WHAT TO WORK ON:
Can you write out every one of the records below word for word, omitting the pictures?

GIVEN DATA:
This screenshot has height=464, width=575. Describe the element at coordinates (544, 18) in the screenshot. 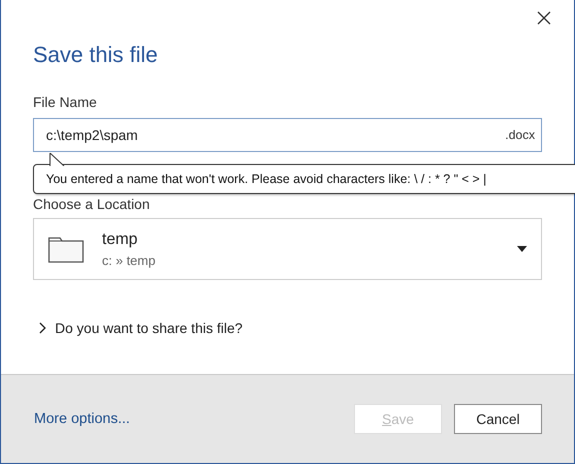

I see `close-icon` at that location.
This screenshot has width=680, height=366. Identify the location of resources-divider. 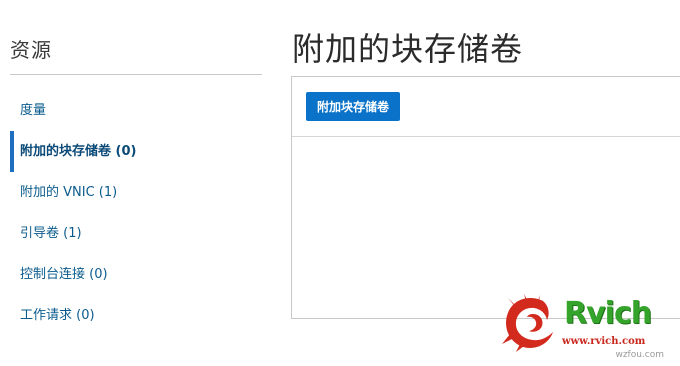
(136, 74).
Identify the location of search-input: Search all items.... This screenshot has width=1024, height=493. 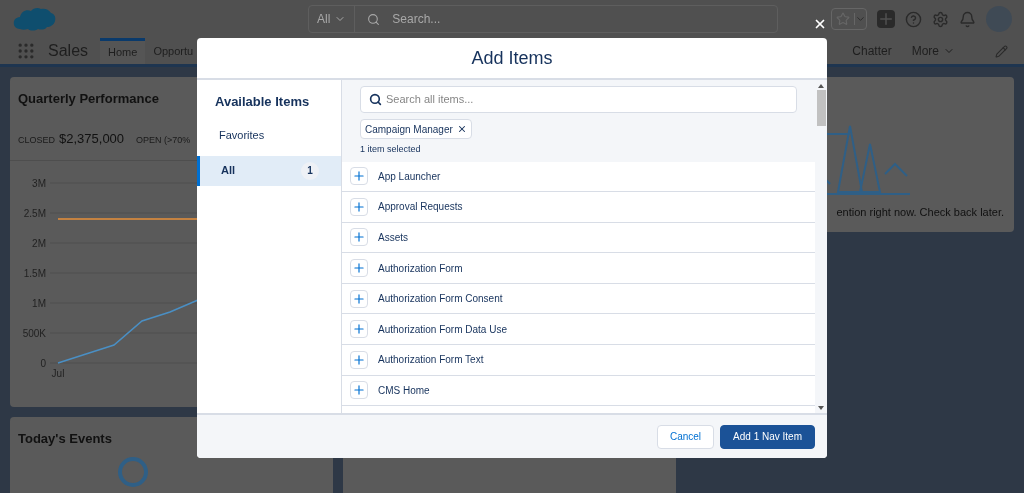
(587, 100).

WRITTEN ANSWER:
This screenshot has height=464, width=575. Describe the element at coordinates (544, 18) in the screenshot. 

I see `close-icon` at that location.
This screenshot has width=680, height=366. Identify the location of resources-divider. 
(136, 74).
Identify the location of search-input: Search all items.... This screenshot has width=1024, height=493. 
(587, 100).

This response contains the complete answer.